The main problem I’ve described refers to changes in the random seed due to the 
MulticoreParam() constructor, prior to dispatch to workers. For the 
related-but-separate problem of obtaining consistent random results within each 
worker, we’ve been discussing the possible solutions on another Bioc-devel 
thread (https://stat.ethz.ch/pipermail/bioc-devel/2019-January/014498.html 
<https://stat.ethz.ch/pipermail/bioc-devel/2019-January/014498.html>). 

-A

> On 7 Jan 2019, at 15:03, Ryan Thompson <[email protected]> wrote:
> 
> I don't know if this is helpful for BiocParallel, but there's an extension 
> for the foreach package that ensures reproducible RNG behavior for all 
> parallel backends: https://cran.r-project.org/web/packages/doRNG/index.html 
> <https://cran.r-project.org/web/packages/doRNG/index.html>
> 
> Perhaps some of the principles from that package can be re-used?
> 
> On Mon, Jan 7, 2019 at 9:37 AM Aaron Lun 
> <[email protected] 
> <mailto:[email protected]>> wrote:
> > I hope for 1. to have a 'local socket' (i.e., not using ports) 
> > implementation shortly.
> 
> Yes, that would be helpful.
> 
> > I committed a patch in 1.17.6 for the wrong-seeming behavior of 2. We now 
> > have
> > 
> >> library(BiocParallel)
> >> set.seed(1); p = bpparam(); rnorm(1)
> > [1] -0.6264538
> >> set.seed(1); p = bpparam(); rnorm(1)
> > [1] -0.6264538
> > 
> > at the expensive of using the generator when the package is loaded.
> > 
> >> set.seed(1); rnorm(1)
> > [1] -0.6264538
> >> set.seed(1); library(BiocParallel); rnorm(1)
> > [1] 0.1836433
> > 
> > Is that bad? It will be consistent across platforms.
> 
> Hm. I guess the changed behaviour is… better, in the sense that the second 
> scenario (setting the seed before loading the package) is less likely in real 
> analysis code.
> 
> Even so, there are probably some edge cases where this could cause issues, 
> e.g., when:
> 
> set.seed(1)
> MyPackage::SomeFun()
> 
> … where MyPackage causes BiocParallel to be attached, which presumably 
> changes the seed.
> 
> Having thought about it for a while, the fact that bpparam() changes the 
> random seed is only a secondary issue. The main issue is that it doesn’t 
> change the seed reproducibly. So I wouldn’t mind *as much* if repeated calls 
> of:
> 
> set.seed(1)
> bpparam()
> rnorm(1)
> 
> … gave the same result, even if it were different from just running 
> “set.seed(1); rnorm(1)”. (Mind you, I’d still mind a little, but it wouldn’t 
> be so bad.) The biggest problem with the current state of affairs is that the 
> first call gives different results to all subsequent calls, which really 
> interferes with debugging attempts.
> 
> > This behavior
> > 
> >> set.seed(1); unlist(bplapply(1:2, function(i) rnorm(1)))

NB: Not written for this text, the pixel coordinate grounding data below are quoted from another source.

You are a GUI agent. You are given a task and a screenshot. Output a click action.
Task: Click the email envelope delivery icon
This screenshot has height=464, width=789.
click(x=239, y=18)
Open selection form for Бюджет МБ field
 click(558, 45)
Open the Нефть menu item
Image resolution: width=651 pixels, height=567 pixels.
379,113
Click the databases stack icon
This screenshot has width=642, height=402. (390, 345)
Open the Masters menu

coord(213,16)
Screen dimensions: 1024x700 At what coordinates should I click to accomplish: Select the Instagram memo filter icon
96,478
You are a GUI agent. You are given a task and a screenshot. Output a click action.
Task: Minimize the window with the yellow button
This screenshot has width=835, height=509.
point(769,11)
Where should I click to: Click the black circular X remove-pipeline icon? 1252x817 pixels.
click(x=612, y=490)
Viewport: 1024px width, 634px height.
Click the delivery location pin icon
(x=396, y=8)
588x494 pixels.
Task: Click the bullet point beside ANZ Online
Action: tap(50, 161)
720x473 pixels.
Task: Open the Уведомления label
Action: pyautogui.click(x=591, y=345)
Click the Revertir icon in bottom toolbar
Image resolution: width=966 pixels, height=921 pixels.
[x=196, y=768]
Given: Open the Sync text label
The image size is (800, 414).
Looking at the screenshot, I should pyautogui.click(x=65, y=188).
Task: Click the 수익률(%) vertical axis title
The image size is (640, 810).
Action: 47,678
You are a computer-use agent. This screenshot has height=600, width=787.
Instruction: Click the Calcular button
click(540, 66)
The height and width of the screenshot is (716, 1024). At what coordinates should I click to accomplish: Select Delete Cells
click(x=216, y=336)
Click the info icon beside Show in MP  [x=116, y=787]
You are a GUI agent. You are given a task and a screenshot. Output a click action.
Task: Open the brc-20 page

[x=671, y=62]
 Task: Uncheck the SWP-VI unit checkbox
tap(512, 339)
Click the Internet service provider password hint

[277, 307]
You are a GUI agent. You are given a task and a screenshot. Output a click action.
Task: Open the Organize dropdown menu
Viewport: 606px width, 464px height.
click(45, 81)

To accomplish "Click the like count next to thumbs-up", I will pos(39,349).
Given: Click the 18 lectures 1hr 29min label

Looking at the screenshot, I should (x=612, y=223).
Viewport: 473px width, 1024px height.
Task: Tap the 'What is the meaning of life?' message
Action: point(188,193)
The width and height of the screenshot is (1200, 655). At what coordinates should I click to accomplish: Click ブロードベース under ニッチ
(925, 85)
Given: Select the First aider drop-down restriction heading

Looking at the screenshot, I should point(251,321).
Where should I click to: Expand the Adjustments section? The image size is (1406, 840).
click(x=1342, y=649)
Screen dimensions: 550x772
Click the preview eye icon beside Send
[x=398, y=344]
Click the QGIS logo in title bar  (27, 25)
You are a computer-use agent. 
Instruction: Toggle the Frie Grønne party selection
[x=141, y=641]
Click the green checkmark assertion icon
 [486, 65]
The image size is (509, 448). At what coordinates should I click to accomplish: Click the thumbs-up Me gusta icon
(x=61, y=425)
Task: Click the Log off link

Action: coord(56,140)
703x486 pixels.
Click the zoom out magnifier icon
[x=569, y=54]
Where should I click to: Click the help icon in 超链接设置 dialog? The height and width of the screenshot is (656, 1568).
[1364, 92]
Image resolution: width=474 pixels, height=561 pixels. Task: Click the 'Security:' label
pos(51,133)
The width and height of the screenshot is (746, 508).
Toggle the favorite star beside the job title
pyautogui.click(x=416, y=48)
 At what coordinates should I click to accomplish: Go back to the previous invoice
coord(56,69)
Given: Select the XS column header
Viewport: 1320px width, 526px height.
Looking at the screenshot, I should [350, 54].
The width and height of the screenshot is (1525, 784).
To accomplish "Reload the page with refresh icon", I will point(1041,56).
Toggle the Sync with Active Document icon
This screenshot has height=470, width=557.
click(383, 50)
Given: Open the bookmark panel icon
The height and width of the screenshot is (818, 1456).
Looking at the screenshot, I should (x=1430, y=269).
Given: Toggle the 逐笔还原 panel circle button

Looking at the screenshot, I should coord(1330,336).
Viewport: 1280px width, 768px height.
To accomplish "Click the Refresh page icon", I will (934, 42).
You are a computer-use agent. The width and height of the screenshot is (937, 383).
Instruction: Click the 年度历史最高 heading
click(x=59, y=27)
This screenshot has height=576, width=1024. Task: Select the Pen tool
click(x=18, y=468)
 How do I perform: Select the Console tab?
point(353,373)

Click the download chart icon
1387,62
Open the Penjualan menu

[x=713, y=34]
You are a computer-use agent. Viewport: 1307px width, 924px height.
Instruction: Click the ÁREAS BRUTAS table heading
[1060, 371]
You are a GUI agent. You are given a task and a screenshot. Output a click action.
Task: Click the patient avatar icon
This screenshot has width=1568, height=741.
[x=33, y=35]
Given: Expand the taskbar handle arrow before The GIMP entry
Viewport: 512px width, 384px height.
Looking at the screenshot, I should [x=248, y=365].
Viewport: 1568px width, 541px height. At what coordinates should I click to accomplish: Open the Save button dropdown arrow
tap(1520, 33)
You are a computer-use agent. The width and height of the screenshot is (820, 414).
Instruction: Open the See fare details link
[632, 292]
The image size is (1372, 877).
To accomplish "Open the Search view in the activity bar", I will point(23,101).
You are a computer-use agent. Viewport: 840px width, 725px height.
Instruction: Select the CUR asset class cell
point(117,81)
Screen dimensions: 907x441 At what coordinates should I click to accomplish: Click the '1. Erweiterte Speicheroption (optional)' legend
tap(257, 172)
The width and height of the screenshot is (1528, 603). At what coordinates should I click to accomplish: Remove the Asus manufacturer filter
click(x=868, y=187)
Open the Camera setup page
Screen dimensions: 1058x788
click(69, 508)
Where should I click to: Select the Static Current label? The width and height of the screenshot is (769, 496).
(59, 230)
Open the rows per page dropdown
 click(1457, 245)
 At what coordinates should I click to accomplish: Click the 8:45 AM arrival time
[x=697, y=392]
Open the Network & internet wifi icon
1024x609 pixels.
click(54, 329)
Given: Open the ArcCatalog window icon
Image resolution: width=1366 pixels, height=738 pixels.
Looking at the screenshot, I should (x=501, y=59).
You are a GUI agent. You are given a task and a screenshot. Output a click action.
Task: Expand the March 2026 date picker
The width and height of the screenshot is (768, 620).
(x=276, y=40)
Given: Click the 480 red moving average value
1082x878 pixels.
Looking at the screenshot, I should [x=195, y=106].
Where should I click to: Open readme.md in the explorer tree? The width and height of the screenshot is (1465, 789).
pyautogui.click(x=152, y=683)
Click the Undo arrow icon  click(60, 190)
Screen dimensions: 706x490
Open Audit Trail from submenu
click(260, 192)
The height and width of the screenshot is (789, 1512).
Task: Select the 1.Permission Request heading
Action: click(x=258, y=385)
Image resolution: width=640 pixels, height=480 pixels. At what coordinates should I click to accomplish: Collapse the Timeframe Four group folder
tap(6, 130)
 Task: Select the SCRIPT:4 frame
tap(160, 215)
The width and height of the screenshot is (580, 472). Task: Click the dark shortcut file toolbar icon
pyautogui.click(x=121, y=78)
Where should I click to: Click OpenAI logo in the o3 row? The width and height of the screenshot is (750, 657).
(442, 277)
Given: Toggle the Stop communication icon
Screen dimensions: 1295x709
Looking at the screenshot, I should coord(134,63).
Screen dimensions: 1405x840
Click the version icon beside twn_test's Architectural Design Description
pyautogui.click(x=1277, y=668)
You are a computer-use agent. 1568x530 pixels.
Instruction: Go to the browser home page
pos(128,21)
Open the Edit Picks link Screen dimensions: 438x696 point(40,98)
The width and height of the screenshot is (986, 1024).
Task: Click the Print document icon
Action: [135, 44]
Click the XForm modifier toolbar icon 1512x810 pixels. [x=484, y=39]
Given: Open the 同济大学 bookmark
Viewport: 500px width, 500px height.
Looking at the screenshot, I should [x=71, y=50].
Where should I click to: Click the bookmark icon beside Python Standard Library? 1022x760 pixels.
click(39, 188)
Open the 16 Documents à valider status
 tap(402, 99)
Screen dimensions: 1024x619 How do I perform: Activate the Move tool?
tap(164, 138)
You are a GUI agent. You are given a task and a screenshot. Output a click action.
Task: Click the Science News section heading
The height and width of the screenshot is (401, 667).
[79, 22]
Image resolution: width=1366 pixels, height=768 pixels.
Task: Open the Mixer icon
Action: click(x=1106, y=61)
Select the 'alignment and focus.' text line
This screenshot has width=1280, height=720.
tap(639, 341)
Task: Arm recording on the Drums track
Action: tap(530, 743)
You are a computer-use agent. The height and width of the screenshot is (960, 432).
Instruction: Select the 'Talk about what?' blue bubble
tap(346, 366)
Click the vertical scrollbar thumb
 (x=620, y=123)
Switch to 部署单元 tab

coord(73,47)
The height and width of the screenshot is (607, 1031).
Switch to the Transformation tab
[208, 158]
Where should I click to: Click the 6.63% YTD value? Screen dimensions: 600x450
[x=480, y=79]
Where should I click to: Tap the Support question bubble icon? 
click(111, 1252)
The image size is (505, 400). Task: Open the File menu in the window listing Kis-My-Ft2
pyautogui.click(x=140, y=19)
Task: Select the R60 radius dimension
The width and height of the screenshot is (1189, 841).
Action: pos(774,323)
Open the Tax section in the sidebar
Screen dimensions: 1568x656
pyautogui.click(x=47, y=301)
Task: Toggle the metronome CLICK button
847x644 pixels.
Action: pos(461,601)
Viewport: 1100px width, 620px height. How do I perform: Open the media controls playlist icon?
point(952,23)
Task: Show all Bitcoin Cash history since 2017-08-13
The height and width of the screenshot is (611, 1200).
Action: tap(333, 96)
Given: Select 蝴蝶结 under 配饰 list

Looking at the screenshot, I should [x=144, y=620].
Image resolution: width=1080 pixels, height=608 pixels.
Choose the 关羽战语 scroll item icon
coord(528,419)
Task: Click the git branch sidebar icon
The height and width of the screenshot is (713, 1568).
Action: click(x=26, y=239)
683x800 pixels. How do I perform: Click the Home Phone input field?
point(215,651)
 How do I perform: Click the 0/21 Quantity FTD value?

> > [1] 0.9624337 0.8925947
> >> set.seed(1); unlist(bplapply(1:2, function(i) rnorm(1)))
> > [1] -0.5703597  0.1102093
> > 
> > seems wrong, but is consistent with mclapply
> > 
> >> set.seed(1); unlist(mclapply(1:2, function(i) rnorm(1)))
> > [1] -0.02704527  0.40721777
> >> set.seed(1); unlist(mclapply(1:2, function(i) rnorm(1)))
> > [1] -0.8239765  1.2957928
> > 
> > The documented behavior is to us the RNGseed= argument to *Param, but I 
> > think it could be made consistent (by default, obey the global random 
> > number seed on workers) at least on a single machine (where the default 
> > number of cores is constant).
> 
> I’m less concerned with that behaviour, given it’s inherently hard to take 
> randomization code written for serial execution and make it give the same 
> results on multiple cores (as we discussed elsewhere).
> 
> > I have not (yet?) changed the default behavior to SerialParam. I guess the 
> > cost of SerialParam is from the dependent packages that need to be loaded
> > 
> >> system.time(suppressPackageStartupMessages(library(DelayedArray)))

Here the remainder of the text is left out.